Background Oxidative stress is closely correlated with tumor development and progression, which can act as a latent treatment target for cancer. The purpose of this study was to identified the oxidative stress-related gene (OSRG) profile of cervical cancer and established a novel prognostic prediction model. Methods Differentially expressed OSRGs between cervical cancer and paired normal tissues were extracted from the GeneCards and GEPIA databases. Clinical information was collected from patients with cervical cancer in TCGA cohort. Univariate Cox analysis together with the LASSO algorithm were used to determine prognosis-related genes, construct an OSRG-signature, and derive risk scores.
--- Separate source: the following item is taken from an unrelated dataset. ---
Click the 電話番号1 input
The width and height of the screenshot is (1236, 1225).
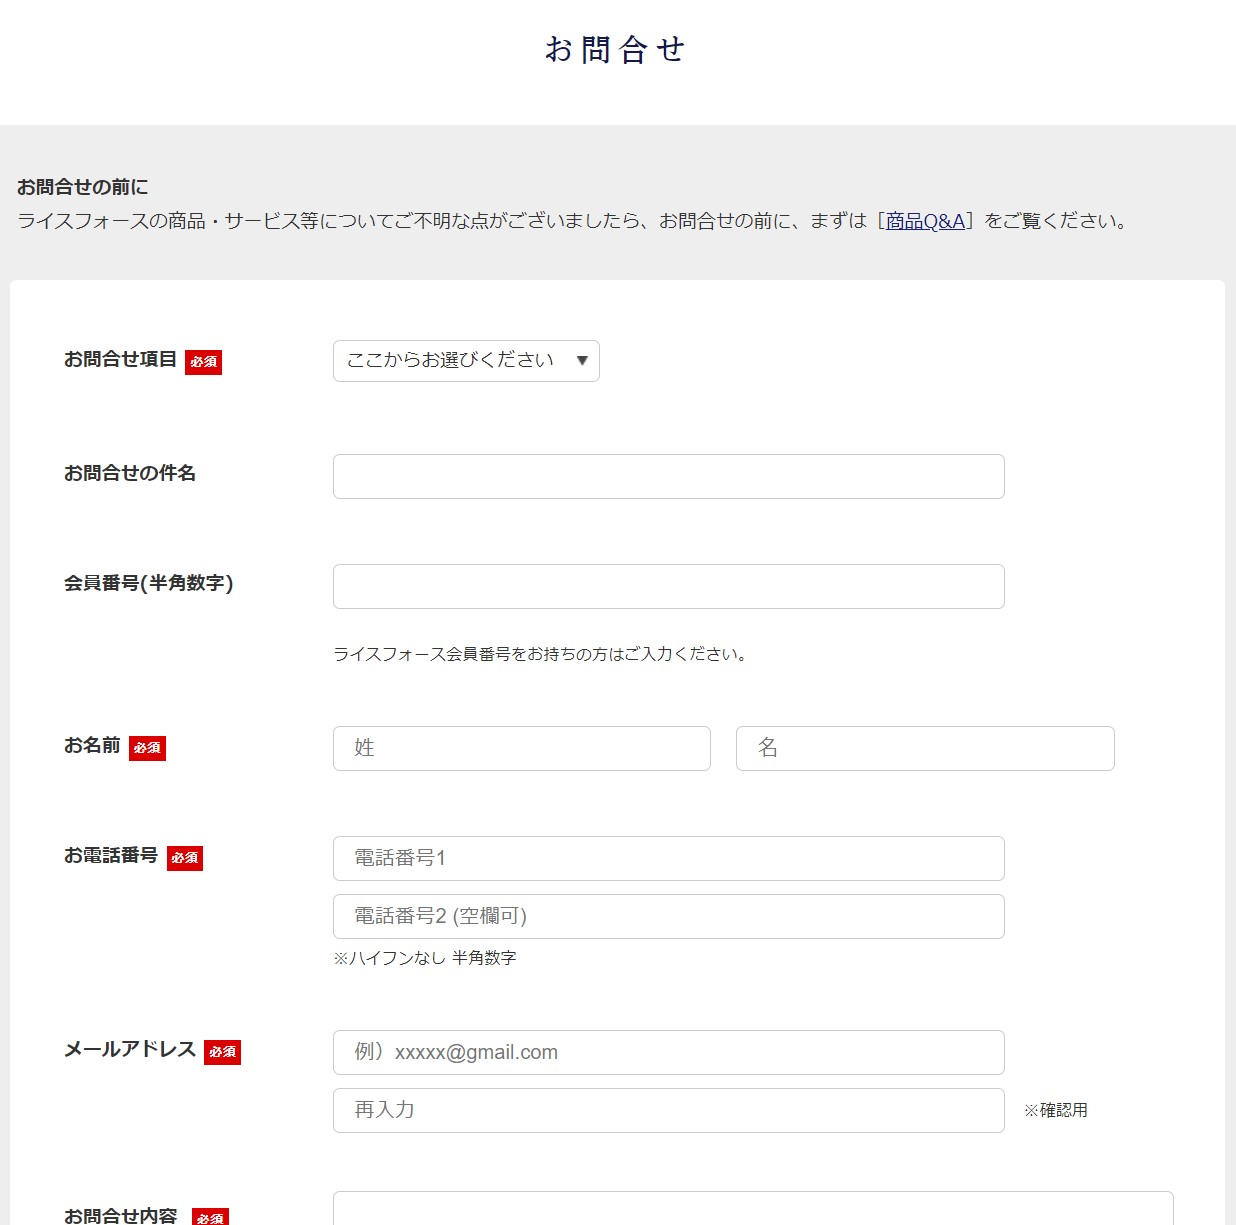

Kaplan–Meier (K-M) survival analysis and receiver operating characteristic (ROC) curves were used to verify the predictive ability of the risk scores. At the same time, the correlation between risk scores and tumor immune cell infiltration and chemosensitivity was observed. Results An 10-OSRG signature was constructed. Patients with cervical cancer were categorized as high-risk or low-risk through the median risk score derived from the 10-OSRG signature. As shown by survival analysis, the median overall survival (OS) time of high-risk patients was significantly shorter than that of low-risk patients. The ROC curves also demonstrated the usefulness of the 10-OSRG signature for predicting the prognosis of cervical cancer patients. The risk scores derived from the 10-OSRG signature and 5 clinical variables were used to develop a nomogram, which can be used to predict 1-, 3-, and 5-year survival rates in patients with cervical cancer. Immunological analysis suggested that the tumor killer immune cells in the low-risk group were higher than those in the high-risk group. The sensitivity of the two subgroups to various chemotherapy drugs were different. Conclusion A novel 10-OSRG signature was constructed and verified to forecast the prognosis of patients with cervical cancer and provide novel insights and directions for cervical carcinoma.